Quirlschlängle / Germany / 2025
PRE-ORDER
If you will, the albums Brannten Schnüre released in three-year intervals form a kind of trilogy of psychological processing. With Landschaft aus Tränen, this cycle finds its conclusion. But what kind of conclusion is it?
In 2019’s Erinnerungen an Gesichter, memories were still veiled in a soft glow, gently idealised and wrapped in nostalgia. By 2022, with Das Glück vermeiden, the tone had shifted. The words turned more bitter, more resigned, searching for language to grasp a personal fate that had grown heavier.
Brannten Schnüre have long cultivated an unmistakable initial sound. Their music is built from collaged fragments, creating a blurred, homely atmosphere – abstract, yet strangely close to something familiar. Listeners often reached for the term folk, though it never quite fit. Dark folk or weird folk were frequently mentioned, yet both labels felt completely inappropriate. They were never really weird, and rarely dark. If anything, there was always a sense of gentle clarity in their work and a kind of subtle healing quality beneath the surface. They also seemed to keep a deliberate distance from the aesthetics and codes of such genres and their surrounding scenes.
With Landschaft aus Tränen, however, something changes. This time, the duo edges closer to a more recognisable genre language, perhaps echoing the acoustic introspection that emerged in mid-1980s post-punk England, when some artists moved toward a sound that was more organic and yearning. Katie and Christian take that impulse and transform it entirely into their own. The chords of the campfire guitar drift off in shoegazy tones, while a sampled girl sobs and groans rather than raising her arms in a dubious gesture of solemn devotion toward the sun.

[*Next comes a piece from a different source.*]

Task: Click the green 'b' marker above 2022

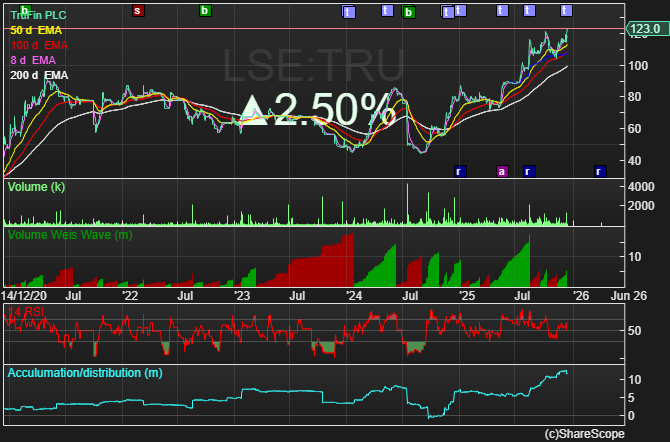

Still, the album seems to openly acknowledge late-80s/early-90s Current 93, both in sound and spirit. On Streitlust, Brannten Schnüre even tread unmistakable paths of Martial Industrial. Yet thematically, they remain far removed. The lyrics deal with biographical detours, with tears that never found their way out, tears that have since hardened into stone.
This is where the brooding and self-questioning of the earlier albums come to rest. Not in resolution, perhaps, but in the quiet acceptance of a profound sadness – a sadness that has always been the fragile, glowing core of Brannten Schnüre’s music.
It is no secret that this album is not only the final part of a trilogy, but also the final chapter of Brannten Schnüre itself. The project has come to an end. And yet, we are not left empty-handed. A new collaboration between Katie and Christian is already on the horizon. The folk-inflected paths of Landschaft aus Tränen offer a glimpse of where that path might lead.